Monday, December 22, 2008

Fun DSL Query Language for Scala

(Quick Note: If you just want to skip to the code, it's interspersed throughout the post. But, for your convenience, I've also put it all in one place at the bottom of the post.)

I've done it! Sick as a dog yesterday, I refactored the crap out of my Scrabble stuff, to create a really powerful query DSL. The kicker? It's only 24 lines of code! It allows you to do all sorts of crazily powerful queries. Lets take a look. I'm so excited! I can't stop typing exclamation points! I actually think this is the best code I've ever written. 1

I'd love to talk about the code smells of my last post, and how I ended up where I did, but to be honest, the code seems so much different now that it would be difficult. I'll just dive in.

Once again I'll start with the test code, which models the original requirements. Don't worry if you don't understand how it works just yet, because I'll explain later. For this first bit, I'm just going to try to explain what it does.

val dictionary = new Dictionary(getWords())
val tray = "defilnr"

// the 4 original requirements
val all = dictionary find includes_all(tray)
val any = dictionary find includes_any(tray)
val only = dictionary find includes_only(tray)
val all_and_only =
dictionary find (includes_all(tray) and includes_only(tray))

print(all, only, all_and_only)

Let me sum up what's going on here.
  • With "all", I've filtered the dictionary to find words that include all the letters in my tray. This produces a small list of very long words - something like: List(adenoliomyofibroma, antifederal, antifederalism, antifederalist, ... )
  • Similarly with "any", I've filtered the dictionary to find words that include any of the letters in my tray. This produces a gigantic list that I won't even begin to list here.
  • With "only", I've filtered the dictionary to find words that include only of the letters in my tray. This produces
  • a very large list - something like: List(d, d, de, dee, deed, deedeed, deer, defend, defender, defer, ... )
  • Finally, the important query, with "all_and_only", filtered the dictionary to find words that include words that include all the letters in my tray, and only the letters in my tray, just as the code reads. This produces something much more helpful to me in Scrabble: List(flinder, infielder)

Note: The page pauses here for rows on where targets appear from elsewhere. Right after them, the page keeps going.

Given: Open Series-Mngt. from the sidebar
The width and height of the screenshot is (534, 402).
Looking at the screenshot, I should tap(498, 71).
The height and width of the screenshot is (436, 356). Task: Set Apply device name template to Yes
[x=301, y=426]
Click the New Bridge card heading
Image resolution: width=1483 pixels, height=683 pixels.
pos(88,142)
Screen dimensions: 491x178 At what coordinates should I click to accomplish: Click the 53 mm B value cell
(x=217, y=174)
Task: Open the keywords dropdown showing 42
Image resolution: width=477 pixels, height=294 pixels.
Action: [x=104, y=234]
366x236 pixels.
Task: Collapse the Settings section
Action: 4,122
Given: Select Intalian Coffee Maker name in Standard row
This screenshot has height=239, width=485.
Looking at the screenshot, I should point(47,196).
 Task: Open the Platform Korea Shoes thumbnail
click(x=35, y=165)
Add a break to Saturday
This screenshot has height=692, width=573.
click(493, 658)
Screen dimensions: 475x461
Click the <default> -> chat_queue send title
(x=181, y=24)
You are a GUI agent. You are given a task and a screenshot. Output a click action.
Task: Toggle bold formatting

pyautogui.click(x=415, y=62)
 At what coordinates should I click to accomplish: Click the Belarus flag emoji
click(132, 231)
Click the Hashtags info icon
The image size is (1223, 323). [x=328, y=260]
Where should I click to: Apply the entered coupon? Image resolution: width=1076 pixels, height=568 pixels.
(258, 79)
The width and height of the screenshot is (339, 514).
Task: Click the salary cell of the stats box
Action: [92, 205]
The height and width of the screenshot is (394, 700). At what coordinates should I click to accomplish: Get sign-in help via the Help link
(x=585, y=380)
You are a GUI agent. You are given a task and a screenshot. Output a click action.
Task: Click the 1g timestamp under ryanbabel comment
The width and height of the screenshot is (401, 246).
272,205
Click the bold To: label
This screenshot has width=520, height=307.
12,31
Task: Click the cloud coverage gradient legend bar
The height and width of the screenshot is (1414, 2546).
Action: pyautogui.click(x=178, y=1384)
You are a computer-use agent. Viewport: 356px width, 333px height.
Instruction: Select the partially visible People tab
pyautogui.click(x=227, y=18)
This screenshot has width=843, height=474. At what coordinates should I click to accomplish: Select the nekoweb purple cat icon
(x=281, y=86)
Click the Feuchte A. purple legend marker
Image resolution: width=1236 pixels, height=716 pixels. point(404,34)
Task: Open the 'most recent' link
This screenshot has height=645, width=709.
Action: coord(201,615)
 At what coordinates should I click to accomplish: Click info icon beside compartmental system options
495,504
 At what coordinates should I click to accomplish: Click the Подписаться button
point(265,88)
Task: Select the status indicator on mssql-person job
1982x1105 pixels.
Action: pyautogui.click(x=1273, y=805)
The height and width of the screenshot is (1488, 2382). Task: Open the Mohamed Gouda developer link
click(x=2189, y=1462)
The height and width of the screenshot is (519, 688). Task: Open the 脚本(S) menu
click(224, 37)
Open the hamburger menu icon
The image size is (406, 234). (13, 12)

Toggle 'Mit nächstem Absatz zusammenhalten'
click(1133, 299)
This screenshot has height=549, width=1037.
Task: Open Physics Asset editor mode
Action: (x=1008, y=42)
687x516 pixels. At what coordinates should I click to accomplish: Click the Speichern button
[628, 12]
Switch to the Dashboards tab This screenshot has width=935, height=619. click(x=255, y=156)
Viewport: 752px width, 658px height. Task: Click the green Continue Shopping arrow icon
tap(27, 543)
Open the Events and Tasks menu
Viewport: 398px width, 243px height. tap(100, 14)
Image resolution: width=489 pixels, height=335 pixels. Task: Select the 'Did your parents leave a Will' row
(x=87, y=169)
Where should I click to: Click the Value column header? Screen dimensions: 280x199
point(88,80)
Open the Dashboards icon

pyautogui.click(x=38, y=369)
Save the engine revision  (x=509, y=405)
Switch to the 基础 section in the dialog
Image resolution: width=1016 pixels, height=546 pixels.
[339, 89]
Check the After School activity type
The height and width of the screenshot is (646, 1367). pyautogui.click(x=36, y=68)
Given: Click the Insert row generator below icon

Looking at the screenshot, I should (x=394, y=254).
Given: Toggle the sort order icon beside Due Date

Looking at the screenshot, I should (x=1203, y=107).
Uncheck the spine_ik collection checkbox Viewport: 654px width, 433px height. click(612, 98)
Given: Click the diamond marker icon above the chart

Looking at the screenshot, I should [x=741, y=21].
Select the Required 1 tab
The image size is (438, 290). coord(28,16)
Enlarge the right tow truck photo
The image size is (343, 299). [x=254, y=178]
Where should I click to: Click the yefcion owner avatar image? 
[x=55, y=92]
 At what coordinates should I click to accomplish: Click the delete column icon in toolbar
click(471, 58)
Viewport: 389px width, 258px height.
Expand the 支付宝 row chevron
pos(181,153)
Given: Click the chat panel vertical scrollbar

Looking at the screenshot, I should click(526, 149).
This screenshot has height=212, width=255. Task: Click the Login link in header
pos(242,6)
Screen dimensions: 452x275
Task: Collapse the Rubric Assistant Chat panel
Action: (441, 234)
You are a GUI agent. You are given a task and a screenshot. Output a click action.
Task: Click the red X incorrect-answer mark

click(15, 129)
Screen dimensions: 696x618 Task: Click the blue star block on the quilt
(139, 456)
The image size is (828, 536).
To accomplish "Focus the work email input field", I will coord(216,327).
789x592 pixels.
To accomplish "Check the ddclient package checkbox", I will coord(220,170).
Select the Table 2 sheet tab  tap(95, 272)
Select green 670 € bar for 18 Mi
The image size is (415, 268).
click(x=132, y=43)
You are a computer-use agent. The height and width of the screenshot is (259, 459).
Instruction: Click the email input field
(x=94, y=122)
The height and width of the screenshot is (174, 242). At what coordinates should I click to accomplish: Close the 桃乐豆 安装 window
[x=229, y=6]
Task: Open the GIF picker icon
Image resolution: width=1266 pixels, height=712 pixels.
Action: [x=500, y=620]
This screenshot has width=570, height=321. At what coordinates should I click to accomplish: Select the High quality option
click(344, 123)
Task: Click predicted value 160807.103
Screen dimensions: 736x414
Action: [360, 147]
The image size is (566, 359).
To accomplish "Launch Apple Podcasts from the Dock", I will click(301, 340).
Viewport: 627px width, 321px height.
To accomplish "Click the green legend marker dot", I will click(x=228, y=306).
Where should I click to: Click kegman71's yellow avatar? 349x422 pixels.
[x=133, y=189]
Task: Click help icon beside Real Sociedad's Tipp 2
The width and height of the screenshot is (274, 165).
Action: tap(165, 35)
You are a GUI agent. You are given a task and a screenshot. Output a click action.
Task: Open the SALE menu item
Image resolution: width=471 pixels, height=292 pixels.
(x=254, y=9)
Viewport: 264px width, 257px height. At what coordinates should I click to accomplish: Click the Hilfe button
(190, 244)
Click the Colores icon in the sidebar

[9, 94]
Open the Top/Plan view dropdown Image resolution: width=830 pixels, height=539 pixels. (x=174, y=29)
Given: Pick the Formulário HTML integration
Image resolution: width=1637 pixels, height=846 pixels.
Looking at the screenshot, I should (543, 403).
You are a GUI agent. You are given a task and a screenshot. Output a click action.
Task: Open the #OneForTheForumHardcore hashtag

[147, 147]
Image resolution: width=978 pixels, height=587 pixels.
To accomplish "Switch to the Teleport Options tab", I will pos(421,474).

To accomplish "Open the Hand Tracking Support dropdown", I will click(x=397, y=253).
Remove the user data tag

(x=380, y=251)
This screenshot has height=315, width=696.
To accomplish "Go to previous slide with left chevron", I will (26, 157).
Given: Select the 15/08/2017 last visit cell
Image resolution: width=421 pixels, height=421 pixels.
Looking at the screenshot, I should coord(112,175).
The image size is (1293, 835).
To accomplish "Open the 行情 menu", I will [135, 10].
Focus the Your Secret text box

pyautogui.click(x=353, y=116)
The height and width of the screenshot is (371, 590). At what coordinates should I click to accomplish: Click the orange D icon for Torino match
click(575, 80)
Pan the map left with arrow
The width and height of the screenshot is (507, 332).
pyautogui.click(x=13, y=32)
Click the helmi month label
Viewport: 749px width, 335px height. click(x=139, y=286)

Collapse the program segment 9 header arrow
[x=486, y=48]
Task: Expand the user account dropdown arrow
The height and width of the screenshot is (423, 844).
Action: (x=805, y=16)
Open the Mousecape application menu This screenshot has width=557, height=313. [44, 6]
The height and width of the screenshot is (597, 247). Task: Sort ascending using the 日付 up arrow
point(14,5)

A key thing to notice is the "and" on this line:

dictionary.filter(includes_all(tray) and includes_only(tray))

But like I said, I'll explain the hows later. Now I'll introduce a couple of new concepts with this line of code:

val all_or_min_10 = dictionary(includes_all(tray) or max_length(7))

The two new concepts on this line are:
  • "or", which is very similar to "and" and very self explanatory.
  • Notice I'm not calling dictionary "find" some_criteria, I'm just calling dictionary(some_criteria). I'll explain how this works later as well. I'm not actually sure I like it, but I figured I'd give it a shot to see how the code looks.

Time for more:

val xin_or_max_4 =
dictionary search (starts_with("xin") or max_length(4))
val van_or_min_4 =
dictionary search (ends_with("van") and min_length(4))

Some more new concepts on these lines are:
  • The "search" method is also an alias for find. But, the actual aliasing is pretty neat, so it will be cool to show how later.
  • Several new criteria functions - starts_with, ends_with, max_length, min_length, which I think are also very self explanatory in what they do.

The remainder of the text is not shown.